Unlimited Amendments in the Senate. In addition to the Senate’s tradition of unlimited debate, the other major privilege of Senators is the power of unlimited amendment. In general, Senators can offer any amendment on any subject to any bill. This unlimited right of amendment includes “non-germane” amendments—in other words, amendments that have nothing to do with the bill being debated. This may seem like a wildly inefficient way to legislate, but it has the undeniable virtue of ensuring that minority points of view get public attention in the Senate (unlike the House of Representatives, where the majority party always has the procedural means to severely limit both debate and amendment).
Budget Reconciliation, however, is a major exception to Senators’ typical privilege of unlimited amendment. When the Senate is considering a Budget Reconciliation bill, Senators can only offer “germane” amendments—and “germaneness” is much stricter than mere relevance.
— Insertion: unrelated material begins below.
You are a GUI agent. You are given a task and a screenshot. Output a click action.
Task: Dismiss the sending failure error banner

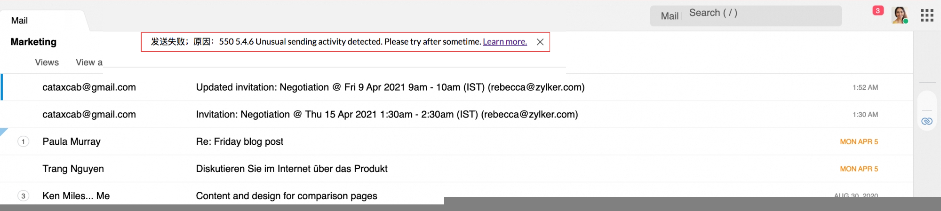coord(540,42)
Most substantive amendments offered to a Reconciliation bill on the Senate Floor are likely to be ruled non-germane and can only be considered if the restriction is waived by a vote of sixty Senators. The result is that the committee-reported version of Reconciliation legislation is very difficult to amend.
Budget Reconciliation short-circuits Senate Rules. This brings us back to Senator Byrd. He was a brilliant defender of the Senate’s tradition of unlimited debate and amendment and did not want to see the Reconciliation mechanism become a way for Senate committees to fast-track non-budgetary legislation through the Senate, immune from filibuster and virtually immune from amendment.
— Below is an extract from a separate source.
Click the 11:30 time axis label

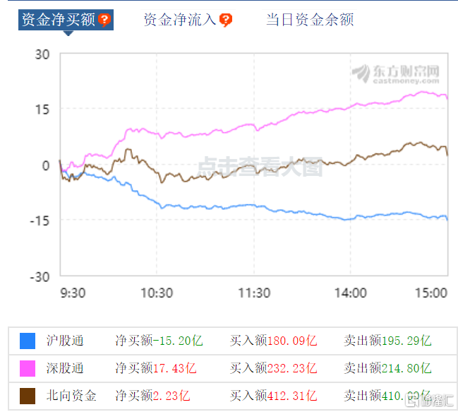pyautogui.click(x=254, y=293)
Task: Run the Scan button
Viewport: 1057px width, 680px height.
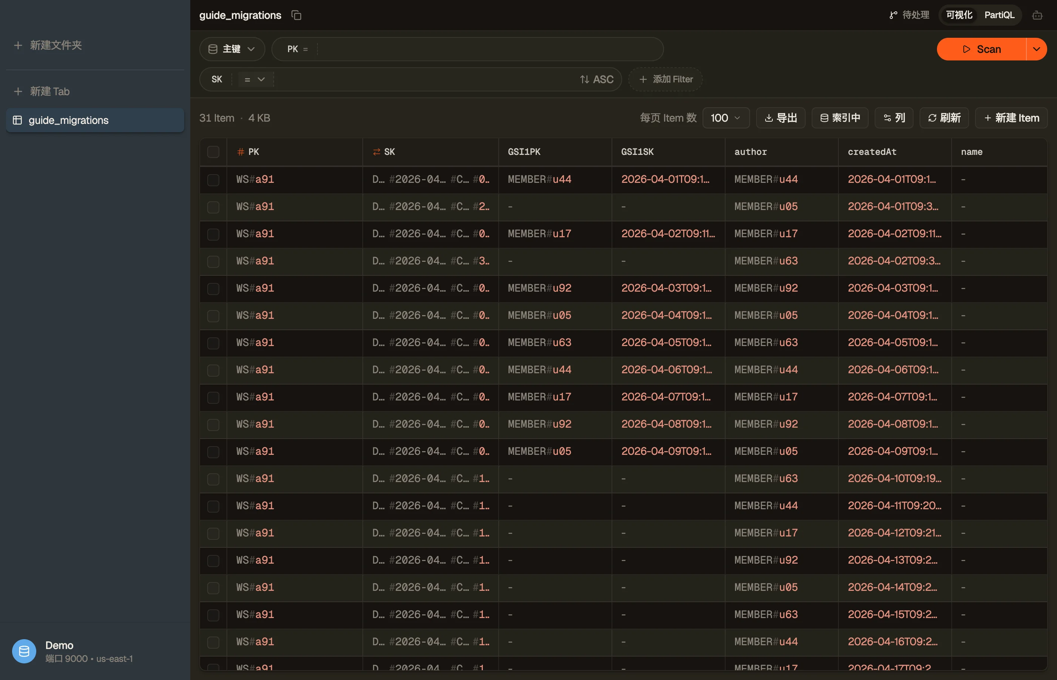Action: click(x=982, y=49)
In 1985, Senator Byrd was the driving force behind an amendment to the Congressional Budget Act that permits any Senator to raise an objection to any provision(s) in Reconciliation legislation that are “extraneous” to the budgetary purposes of the Reconciliation bill. (Similar objections can be raised against any provision of a Reconciliation conference report following a House-Senate negotiation.) If the Presiding Officer in the Senate—in actuality, the nonpartisan Parliamentarian—agrees that a provision falls into the Byrd Rule’s definition of “extraneous,” the offending provision is automatically stricken (removed) from the Reconciliation bill.
A complex and arcane set of rules governs what is — and what is not — considered to be “extraneous” and subject to removal from a Reconciliation bill. Once a provision is ruled by the Parliamentarian to be “extraneous,” any attempt to keep the offending provision(s) in the Reconciliation Bill by waiving the Byrd Rule, or by overturning the decision of the Parliamentarian, requires 60 votes – an almost insurmountable hurdle in a closely divided Senate.
In January of this year, Congress adopted a Budget Resolution that set the stage for Budget Reconciliation legislation to repeal-and-replace the Affordable Care Act. Congressional leaders are using Budget Reconciliation procedures in order to make the repeal-and-replace legislation immune from filibuster. The Senate’s Byrd Rule, and the limitations it places on Reconciliation legislation, will be pivotal in determining both the content and outcome of the legislation.